(Beginning of Records supplied)

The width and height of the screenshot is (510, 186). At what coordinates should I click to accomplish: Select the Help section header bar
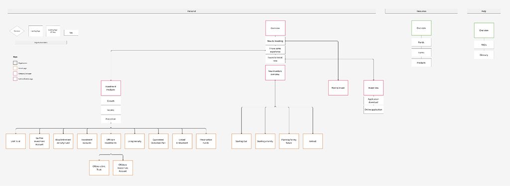pyautogui.click(x=484, y=11)
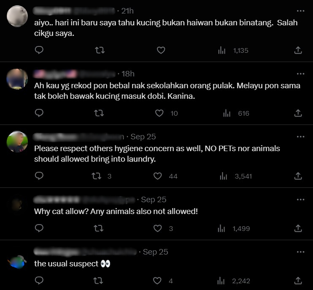Like the tweet with 44 likes
Viewport: 313px width, 290px height.
(x=157, y=176)
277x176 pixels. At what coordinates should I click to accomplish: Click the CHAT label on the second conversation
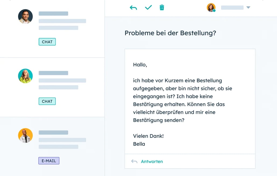[x=47, y=101]
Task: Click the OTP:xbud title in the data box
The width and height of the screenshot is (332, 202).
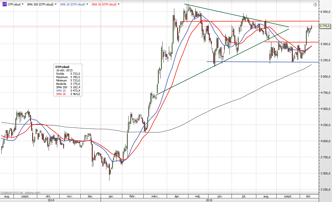Action: pos(62,67)
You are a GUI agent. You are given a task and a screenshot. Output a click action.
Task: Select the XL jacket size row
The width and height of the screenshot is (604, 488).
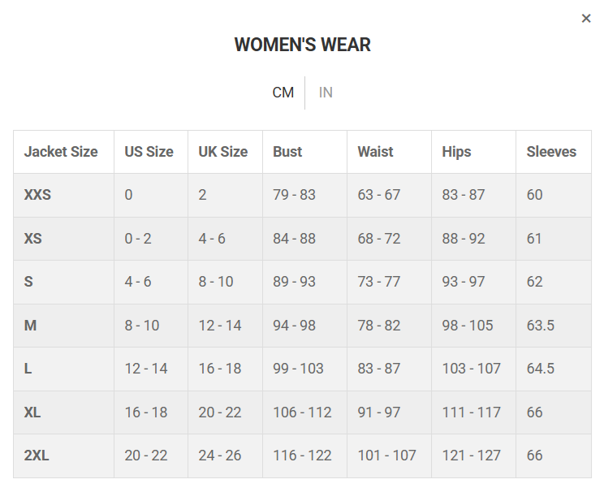pyautogui.click(x=32, y=412)
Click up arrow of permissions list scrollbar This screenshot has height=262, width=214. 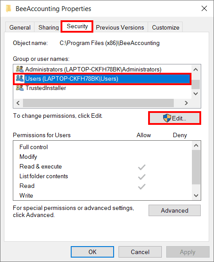(196, 146)
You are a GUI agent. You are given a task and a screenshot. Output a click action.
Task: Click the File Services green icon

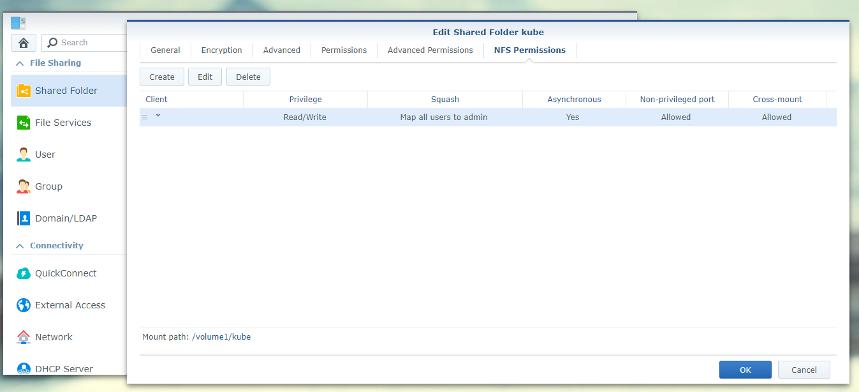24,123
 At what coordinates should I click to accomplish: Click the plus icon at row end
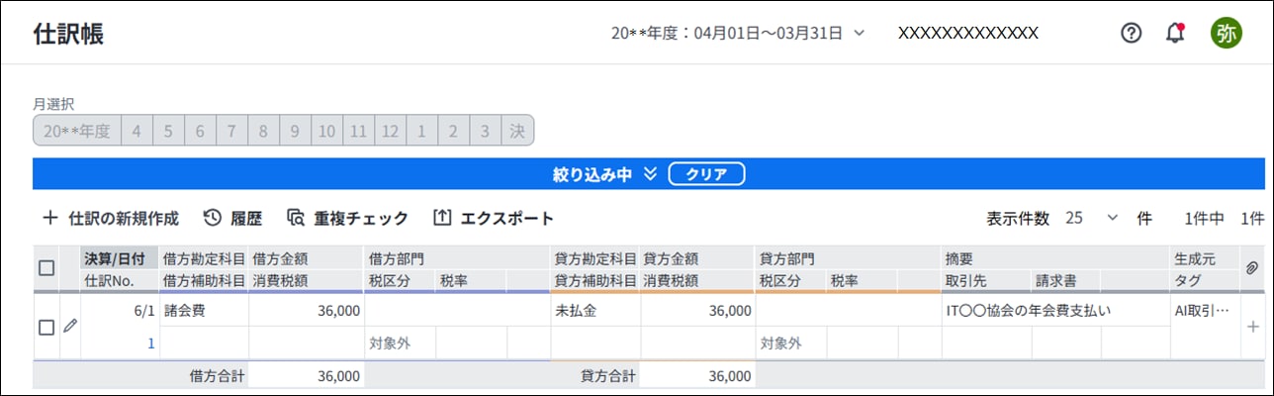pos(1253,327)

(End of Records supplied)

Only one stretch of the listing is wanted: the lines starting at the one with "Task: Click the OTP:xbud" and ending at the one with "Task: Select the XL jacket size row", copied exactly and free of pictures.

Task: Click the OTP:xbud title in the data box
The width and height of the screenshot is (332, 202).
Action: pos(62,67)
You are a GUI agent. You are given a task and a screenshot. Output a click action.
Task: Select the XL jacket size row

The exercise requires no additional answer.